僕は、このエバンスがエレピを弾いているアルバム『The Bill Evans Album』を初めて聴いたのは、学生時代、ジャズ者初心者の頃、ジャズを聴き始めて3年位経った頃だと記憶している。当時は僕も頑なというか、音楽の幅についての「許容量」が少なかったというのか、このエレピを弾くエバンスは「許せない」と思った(笑)。
1970年代初頭、時はジャズ・ロックからクロスオーバー・ジャズの走りの時代で、ジャズの世界でも電気楽器、特にエレギとエレピが横行し始めていたので、エバンスもその流行に便乗したのだ、と感じた。
しかも、このいい加減な感じのアルバム・ジャケットのエバンスの似顔絵を見ていると、なんだかこのアルバムは「いい加減」に製作されたというか、聴く者を小馬鹿にした感じというか、どうも、このアルバムは好きになれなかった。確かに、アルバム・ジャケットのデザインから来る音の印象って大事ですよね。
しばらくの間(20年位)、このアルバムの存在は完全に無視して、ビル・エバンスに関しては、アコピのみのリーダー作をせっせと蒐集していった。で、このエレピを弾くエバンスのリーダー作のみとなって、仕方なく、正式リーダー作のコンプリートを目指して、この『The Bill Evans Album』を入手した次第。
しかし、である。ジャズを聴き始めて20数年が経過した、年齢にして40歳を越えた頃というのは、ジャズの音世界についての頑なさも柔らかくなり、音楽の幅についての「許容量」も増している。エレピを弾く、フェンダー・ローズを弾くエバンスが、なかなかに良いのに気が付いた。
というか、ビル・エバンスは、エレピについても奏者として第一人者である、と思った。特に、フェンダー・ローズの扱いが抜群である。
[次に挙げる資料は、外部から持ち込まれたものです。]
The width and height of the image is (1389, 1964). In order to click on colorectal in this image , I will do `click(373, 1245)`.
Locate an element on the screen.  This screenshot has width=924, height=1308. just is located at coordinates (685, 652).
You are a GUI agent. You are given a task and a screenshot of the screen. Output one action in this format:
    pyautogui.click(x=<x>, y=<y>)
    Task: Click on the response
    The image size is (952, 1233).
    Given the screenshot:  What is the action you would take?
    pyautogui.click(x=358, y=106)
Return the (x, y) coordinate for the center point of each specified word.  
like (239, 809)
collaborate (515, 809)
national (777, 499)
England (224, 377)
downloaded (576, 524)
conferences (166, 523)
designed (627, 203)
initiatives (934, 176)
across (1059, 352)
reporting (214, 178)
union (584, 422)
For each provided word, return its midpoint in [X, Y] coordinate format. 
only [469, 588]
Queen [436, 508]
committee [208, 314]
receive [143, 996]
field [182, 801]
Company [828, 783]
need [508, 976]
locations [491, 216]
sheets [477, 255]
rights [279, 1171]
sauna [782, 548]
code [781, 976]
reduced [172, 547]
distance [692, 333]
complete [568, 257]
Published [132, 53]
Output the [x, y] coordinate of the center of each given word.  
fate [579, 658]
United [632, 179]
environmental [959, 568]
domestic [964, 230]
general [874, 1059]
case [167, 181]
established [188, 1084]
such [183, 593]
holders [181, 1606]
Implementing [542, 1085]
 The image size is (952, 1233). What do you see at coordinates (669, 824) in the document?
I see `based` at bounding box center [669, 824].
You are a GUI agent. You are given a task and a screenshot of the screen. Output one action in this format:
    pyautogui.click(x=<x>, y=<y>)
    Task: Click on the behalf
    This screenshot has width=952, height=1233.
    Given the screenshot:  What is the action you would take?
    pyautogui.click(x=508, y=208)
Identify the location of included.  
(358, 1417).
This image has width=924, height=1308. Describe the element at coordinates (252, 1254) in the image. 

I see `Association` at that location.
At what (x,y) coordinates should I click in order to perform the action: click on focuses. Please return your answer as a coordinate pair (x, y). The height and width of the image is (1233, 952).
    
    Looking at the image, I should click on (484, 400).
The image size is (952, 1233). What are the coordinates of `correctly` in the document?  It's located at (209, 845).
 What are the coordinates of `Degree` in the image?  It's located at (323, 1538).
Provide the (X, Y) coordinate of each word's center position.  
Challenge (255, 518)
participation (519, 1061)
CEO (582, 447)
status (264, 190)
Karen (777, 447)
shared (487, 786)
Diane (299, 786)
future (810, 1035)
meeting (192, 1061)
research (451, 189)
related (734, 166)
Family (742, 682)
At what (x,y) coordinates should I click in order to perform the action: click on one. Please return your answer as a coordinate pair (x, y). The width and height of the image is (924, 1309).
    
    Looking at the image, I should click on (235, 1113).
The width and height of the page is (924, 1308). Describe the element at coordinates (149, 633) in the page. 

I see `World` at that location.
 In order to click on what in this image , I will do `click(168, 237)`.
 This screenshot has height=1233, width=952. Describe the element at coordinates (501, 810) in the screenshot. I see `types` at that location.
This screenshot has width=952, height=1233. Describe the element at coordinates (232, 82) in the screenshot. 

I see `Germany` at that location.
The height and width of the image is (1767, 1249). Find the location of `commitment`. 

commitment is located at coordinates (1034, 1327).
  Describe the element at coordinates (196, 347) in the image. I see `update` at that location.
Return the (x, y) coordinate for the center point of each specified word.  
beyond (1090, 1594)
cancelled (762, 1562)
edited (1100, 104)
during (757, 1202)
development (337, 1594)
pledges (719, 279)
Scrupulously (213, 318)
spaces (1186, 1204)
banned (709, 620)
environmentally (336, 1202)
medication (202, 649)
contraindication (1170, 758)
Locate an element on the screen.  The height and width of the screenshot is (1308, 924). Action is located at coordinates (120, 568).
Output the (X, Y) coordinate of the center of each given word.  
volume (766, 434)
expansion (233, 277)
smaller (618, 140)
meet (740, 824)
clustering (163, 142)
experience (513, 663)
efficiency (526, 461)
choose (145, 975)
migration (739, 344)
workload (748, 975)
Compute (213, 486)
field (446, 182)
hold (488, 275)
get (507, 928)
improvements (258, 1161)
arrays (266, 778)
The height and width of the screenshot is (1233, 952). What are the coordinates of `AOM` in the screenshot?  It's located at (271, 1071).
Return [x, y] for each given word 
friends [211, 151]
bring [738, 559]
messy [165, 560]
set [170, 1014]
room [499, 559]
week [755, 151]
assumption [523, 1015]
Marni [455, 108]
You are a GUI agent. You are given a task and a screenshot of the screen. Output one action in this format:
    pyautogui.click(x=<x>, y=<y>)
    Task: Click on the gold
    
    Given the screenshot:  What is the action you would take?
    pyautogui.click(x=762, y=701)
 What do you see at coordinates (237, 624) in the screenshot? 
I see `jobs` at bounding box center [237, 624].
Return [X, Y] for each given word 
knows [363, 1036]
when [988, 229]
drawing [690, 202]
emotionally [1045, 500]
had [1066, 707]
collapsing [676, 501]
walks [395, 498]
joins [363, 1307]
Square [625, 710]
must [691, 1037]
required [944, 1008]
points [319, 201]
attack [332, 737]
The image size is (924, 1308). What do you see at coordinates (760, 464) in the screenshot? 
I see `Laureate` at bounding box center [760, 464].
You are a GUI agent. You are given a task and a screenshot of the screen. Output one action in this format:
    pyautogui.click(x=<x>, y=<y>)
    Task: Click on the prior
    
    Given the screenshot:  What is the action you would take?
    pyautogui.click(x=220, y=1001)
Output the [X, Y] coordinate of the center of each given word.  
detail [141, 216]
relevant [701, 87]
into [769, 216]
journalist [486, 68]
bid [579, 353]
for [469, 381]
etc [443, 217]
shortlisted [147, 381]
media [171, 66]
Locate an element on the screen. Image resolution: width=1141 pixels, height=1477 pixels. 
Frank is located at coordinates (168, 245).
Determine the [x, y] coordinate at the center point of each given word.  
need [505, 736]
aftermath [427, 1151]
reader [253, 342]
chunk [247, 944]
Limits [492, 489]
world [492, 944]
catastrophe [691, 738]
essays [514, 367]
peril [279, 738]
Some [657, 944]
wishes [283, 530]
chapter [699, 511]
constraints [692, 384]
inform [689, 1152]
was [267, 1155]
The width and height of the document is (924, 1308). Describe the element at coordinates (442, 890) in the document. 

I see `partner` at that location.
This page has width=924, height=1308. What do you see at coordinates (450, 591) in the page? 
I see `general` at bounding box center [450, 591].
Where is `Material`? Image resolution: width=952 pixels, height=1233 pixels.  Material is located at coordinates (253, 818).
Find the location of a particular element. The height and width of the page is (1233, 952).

変に音をいじるのではなく、フェンダー・ローズの標準の音のみで、シンプルにかつ、電気楽器独特の、フェンダー・ローズ独特の音の伸びを上手く活かした、フレーズを弾きこなす部分と音の伸びを活かした「間」の部分のバランスが絶妙なのだ。
アルバム冒頭の「Funkallero」の前奏の部分を聴くだけでも、ビル・エバンスはエレピの、フェンダー・ローズの優れた使い手であることが良く判る。6曲目の「Re: Person I Knew」もそうだ。フェンダー・ローズの音の特性を良く理解して、音の伸びを活かした「間」の部分のフレーズの取り扱いが絶妙なのだ。
この『The Bill Evans Album』では、ビル・エバンスはアコースティック・ピアノも弾いている。既にスタイリストとしての境地に達していた彼のアコピのスタイルに、今回、エレピが加わることによって、更に、彼のアコピの表現やスタイルに、幅というか新しいバリエーションが生まれているのが面白い。
今では、この当時流行りのフェンダーローズにチャレンジした『The Bill Evans Album』は、エバンスのアルバムの中でも、僕のお気に入りの一枚になっている。とにかく、ビル・エバンスは、エレピについて、フェンダー・ローズについて、奏者として第一人者である。ビル・エバンス独特の「エレピの表現」がこの『The Bill Evans Album』に息づいている。